Another factor leading to the spread was that Ebola responders simply lacked the resources to fight a foe so powerful. When Kent Brantley, an American doctor who became infected shortly after working in Liberia’s Ebola wards, sought audience with President Obama, he urged the president to send resources immediately, or else the infected region would soon spiral beyond help even with resources. According to Brantley, Ebola is “a fire straight from the pit of hell” (Sun et. al. 2014). President Obama already had $750 million in resources and three thousand troops ready, but these resources would be inactive until congressional approval was reached. With increasing pressure from Doctors Without Borders and other health advocacy groups, the WHO finally sent some of their own resources, pooling money into a disease whose tendrils had already extended into thousands.

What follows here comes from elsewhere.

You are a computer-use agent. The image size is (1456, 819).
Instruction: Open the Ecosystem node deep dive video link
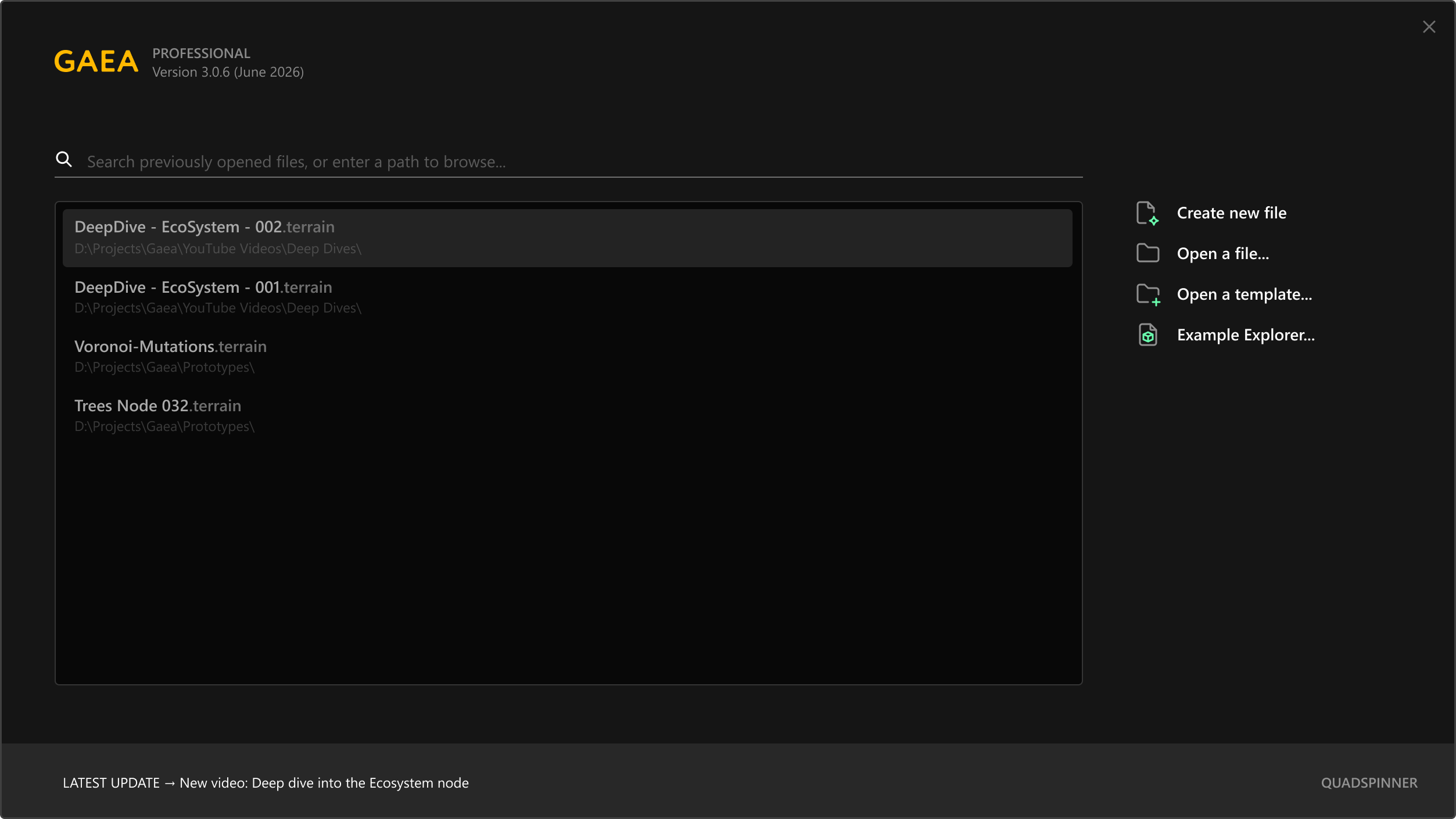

The director of the WHO’s Emergency Risk Management department, Richard Brennan, admits that “[the WHO] could have responded faster” (Sun et. al. 2014). However, in defense of the WHO, the virus was dynamic, and became exponentially malevolent far more quickly than predicted. In light of this extremely recent epidemic, the WHO, among others, looks to respond to the Zika virus with more fervor and attention than it initially did with Ebola. Because Zika can be transmitted through mosquitoes and body fluids, the rate of infection could potentially be greater than that of Ebola. Unlike the latter, Zika very rarely results in death. However, the virus can cause dramatic malformations in the babies of infected pregnant women, which is where the true epidemic lies. Fortunately for most, only one in five individuals with the Zika virus in their bodies will become ill. However, this does not mean that the virus cannot be passed along to the child, meaning that an unknowing mother could potentially transmit the virus to her fetus prenatally. Although unsure if it truly causes birth defects, the WHO reasons Zika should be “guilty until proven innocent” in this case (Szabo 2016). Reason dictates all measures against the virus should be taken until we are certain of the realities of the disease. The world discovers more and more about this virus each day. Only recently did the first record of Zika transmission through sex come from Texas (by a traveller returning from South America having unprotected sex). Truthfully, scientists have known about Zika since 1947, but misjudged the disease as nonthreatening, small, and unimportant (NPR Staff 2016). Therefore, little research was done, and virologists now play catch up as the virus soars from continent to continent, country to country. Now, with fresh panic, Americans slowly begin to turn their gaze towards South and Central America, especially in light of the upcoming Summer Olympics ceremonies.

An Ebola ward. Image from the Washington Post.

An Ebola ward. Image from the Washington Post.

Because of its aforementioned shortcomings in the early stages of the Ebola crisis, the WHO has declared a global emergency for Zika (World Health Organization 2016). It will be deploying health professionals to affected areas with a $56 million budget to increase Zika surveillance in at-risk areas, developing vaccines and diagnostics, and issuing regular information to the public. Its rapid response correlates to its desire to leave the mistakes of the Ebola crisis behind. As Tom Frieden, director of the Centers for Disease Control, said of the Ebola virus epidemic, “[w]e, the world, failed [the] test” (Sun et. al. 2016).

The world will learn from failing. By getting the results back on the Ebola test, with some answers, health organizations are now better equipped to respond to an epidemic that surprises them. Because of cultural incompetency, the hope is that international response personnel will be trained to not only do epidemiological work, but to understand how the respective cultures and societal structures of afflicted communities affect the spread of disease. Because hotbed areas of viruses received few resources in the past, the United States and other countries, as well as international health organizations, are beginning to funnel money into Zika relief research and programs. The world, in the best scenario, should see the Zika virus hit a wall made by world efforts before a catastrophic epidemic can even reach a potential beginning.